Set problem 1:
In the Schedule 13D amendment below, on what date did the Reporting Persons stop being beneficial owners of more than 5% of the Class A Common Stock?

Source passage:
This Amendment No. 3 to the Schedule 13D (as so amended, the “Statement”) is being filed by the undersigned to amend the Statement as originally filed with the Securities and Exchange Commission (the “SEC”) on July 1, 2013, as previously amended by Amendment No. 1 to such Schedule 13D on June 11, 2015, and Amendment No. 2 to such Schedule 13D on August 9, 2016. This Statement relates to the Class A Common Stock, par value $0.01 per share (the “Class A Common Stock”), of KCG Holdings, Inc., a Delaware corporation (the “Company”), and is being filed to amend the Statement as set forth below. Capitalized terms used and not defined in this Amendment No. 3 shall have the meanings ascribed to them in the Statement as previously amended. The principal executive offices of the Company are located at 545 Washington Boulevard, Jersey City, New Jersey 07310.
This Amendment is being filed to report the fact that as of November 28, 2016, the Reporting Persons ceased to be the beneficial owners of more than 5% of the Class A Common Stock.
Item 2. Identity and Background.
Unchanged.
Item 3. Source and Amount of Funds or Other Consideration.
Unchanged.
Item 4. Purpose of Transaction.
Unchanged.
CUSIP No. 48244B100 | SCHEDULE 13D | Page 15 of 19 |
Item 5. Interest in Securities of the Issuer.

Set problem 2:
Please locate every line of the listing that contains the string "resolution", treating uppercase and lowercase as different.

[Saved data entries]

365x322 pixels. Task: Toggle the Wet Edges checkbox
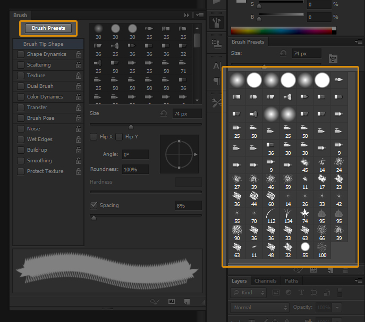21,139
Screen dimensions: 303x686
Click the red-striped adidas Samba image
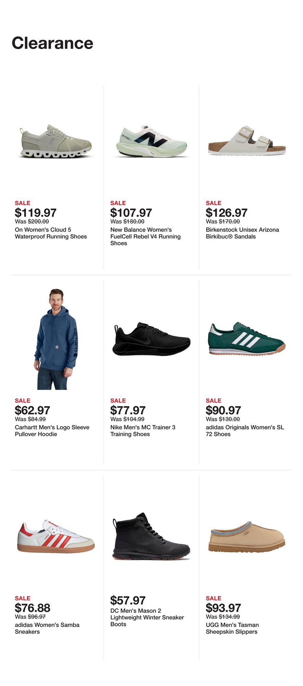(56, 536)
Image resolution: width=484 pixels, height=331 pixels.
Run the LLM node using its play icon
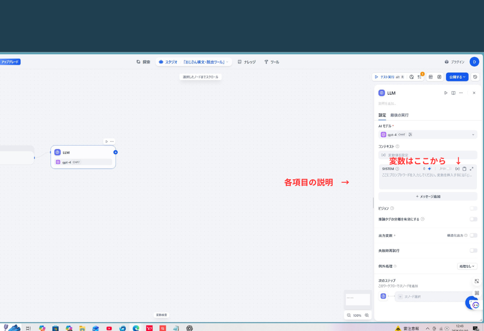click(446, 93)
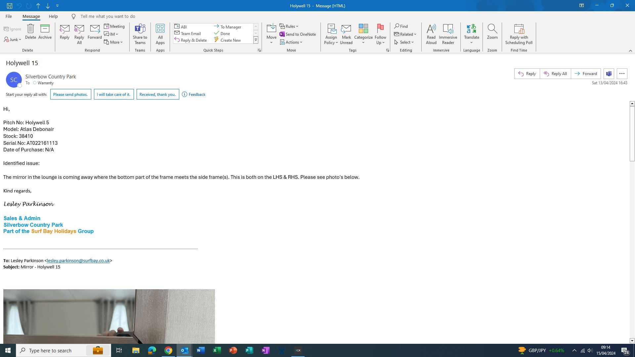Choose 'Please send photos.' suggested reply
This screenshot has height=357, width=635.
70,95
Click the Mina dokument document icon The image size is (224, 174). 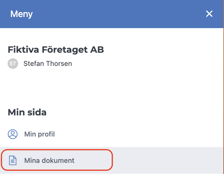(13, 161)
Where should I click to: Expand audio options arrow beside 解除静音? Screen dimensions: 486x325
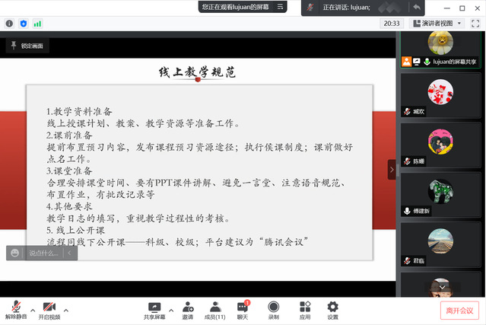click(x=31, y=310)
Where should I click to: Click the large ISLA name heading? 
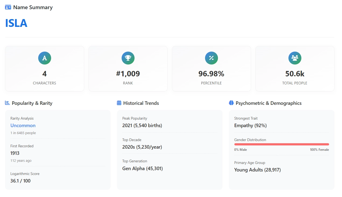point(16,23)
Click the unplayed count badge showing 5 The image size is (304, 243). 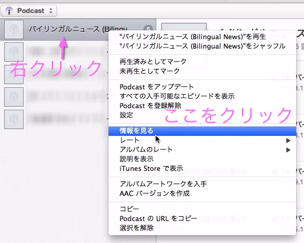(148, 29)
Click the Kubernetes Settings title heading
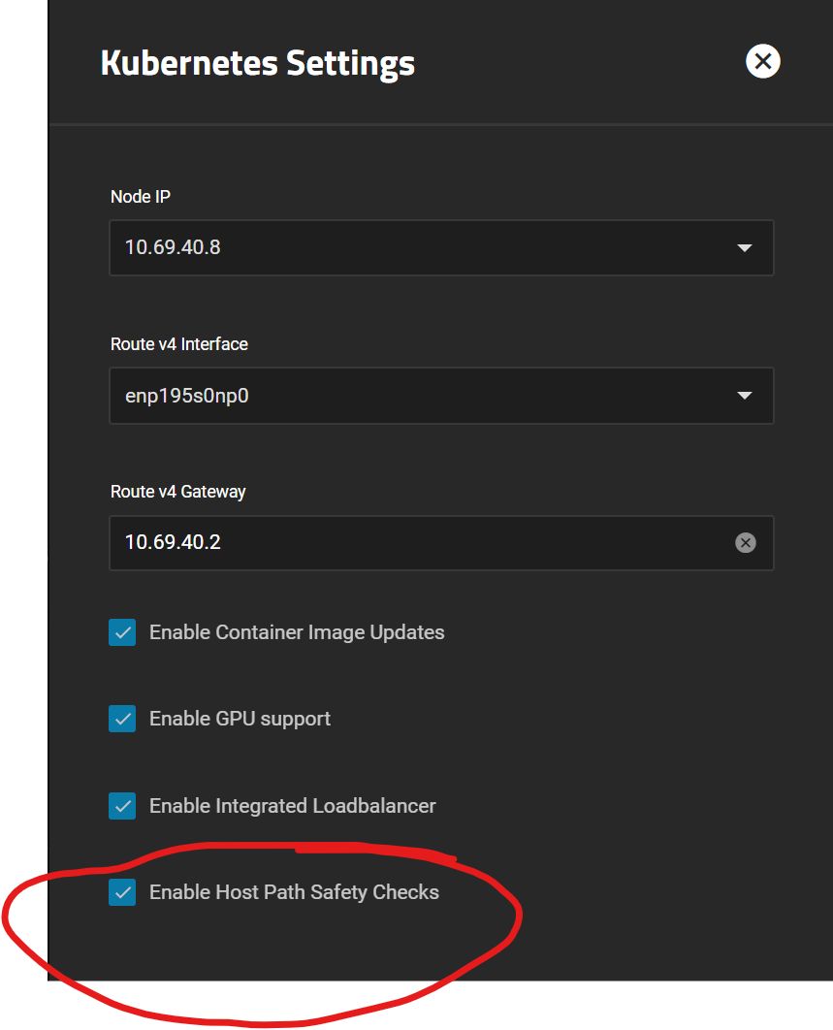 click(258, 64)
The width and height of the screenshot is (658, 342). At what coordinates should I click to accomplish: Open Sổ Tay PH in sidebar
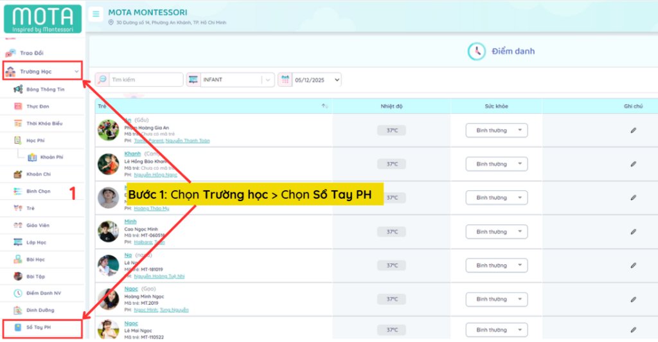click(x=39, y=328)
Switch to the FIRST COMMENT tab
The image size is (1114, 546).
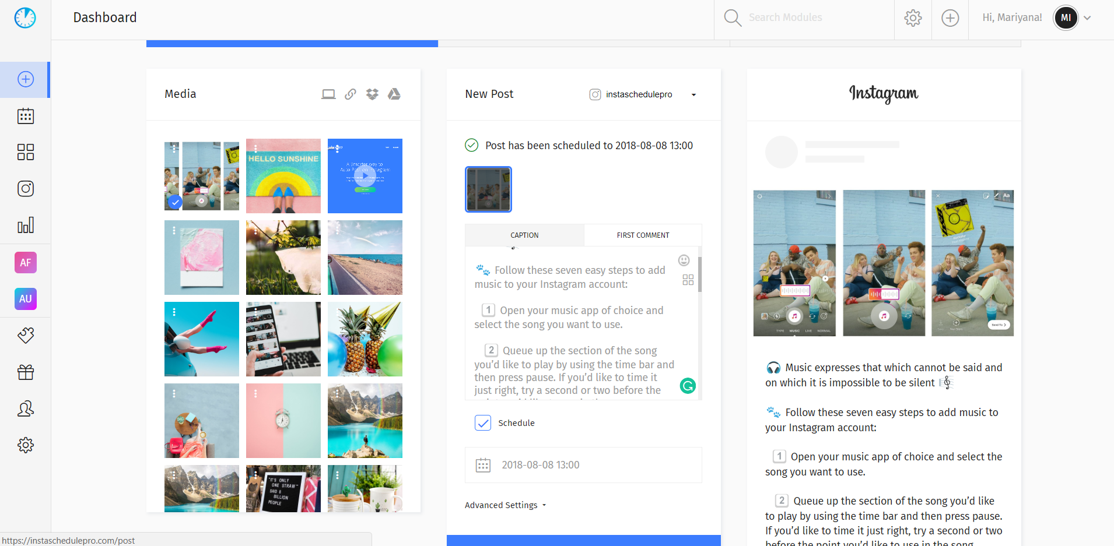[x=643, y=235]
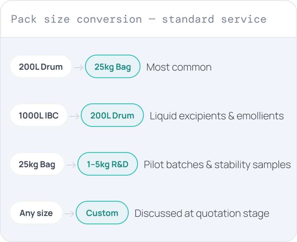
Task: Click the word standard in the header
Action: coord(188,19)
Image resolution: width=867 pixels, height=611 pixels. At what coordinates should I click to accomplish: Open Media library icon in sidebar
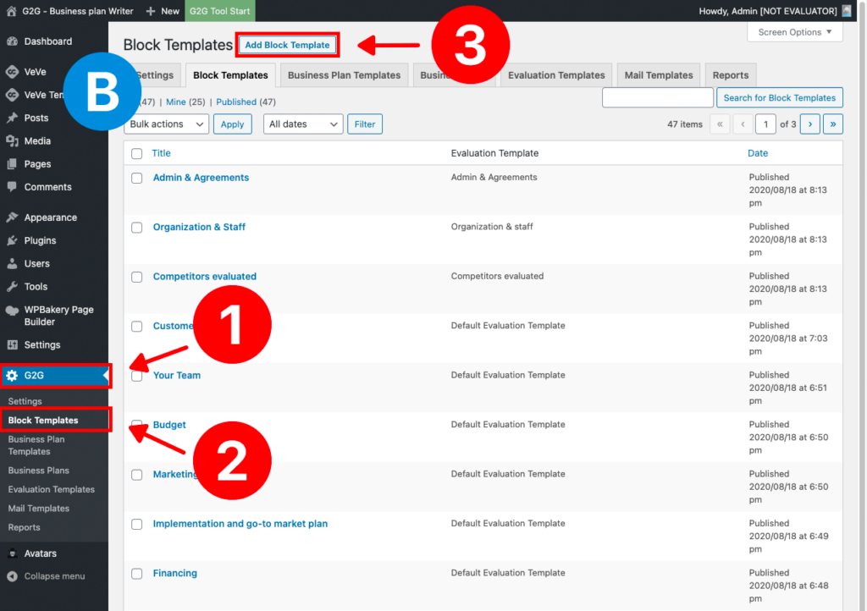(x=12, y=140)
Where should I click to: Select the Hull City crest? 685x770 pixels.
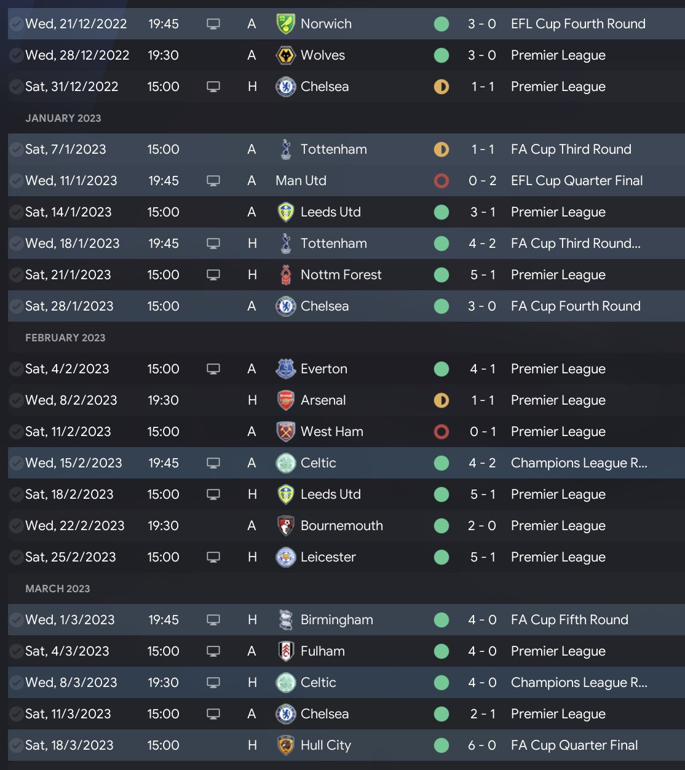click(285, 745)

Correct output 1:
November 28, 2016

Correct output 2:
Image resolution: width=484 pixels, height=331 pixels.
Image resolution: width=867 pixels, height=611 pixels. At what coordinates should I click to accomplish: Open Media library icon in sidebar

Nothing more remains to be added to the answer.